Exercise aim: Everything in the data below is left aside except the lines from the one containing "The height and" through the one containing "Click the blank"; repeat those exactly.

Provided data:
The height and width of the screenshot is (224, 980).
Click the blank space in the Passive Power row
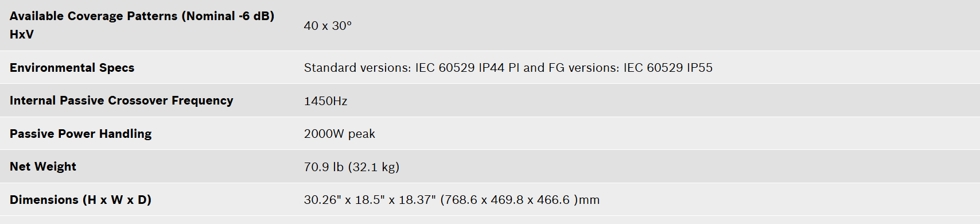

--

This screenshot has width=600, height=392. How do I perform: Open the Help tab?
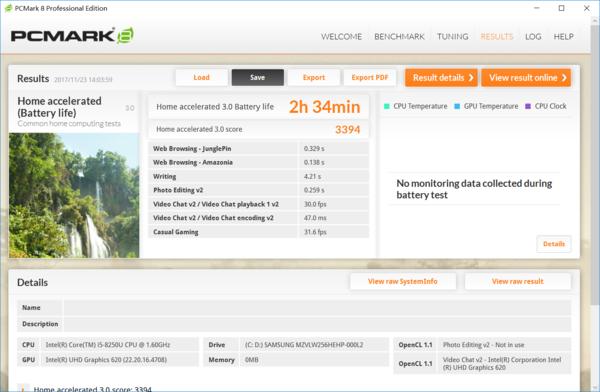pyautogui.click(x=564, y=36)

==

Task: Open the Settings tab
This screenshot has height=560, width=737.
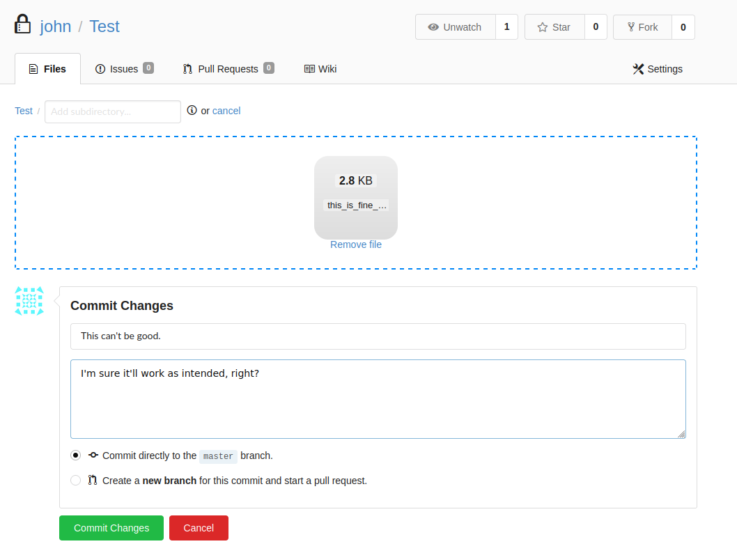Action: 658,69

Solution for this task:
The height and width of the screenshot is (224, 980).
Click the blank space in the Passive Power row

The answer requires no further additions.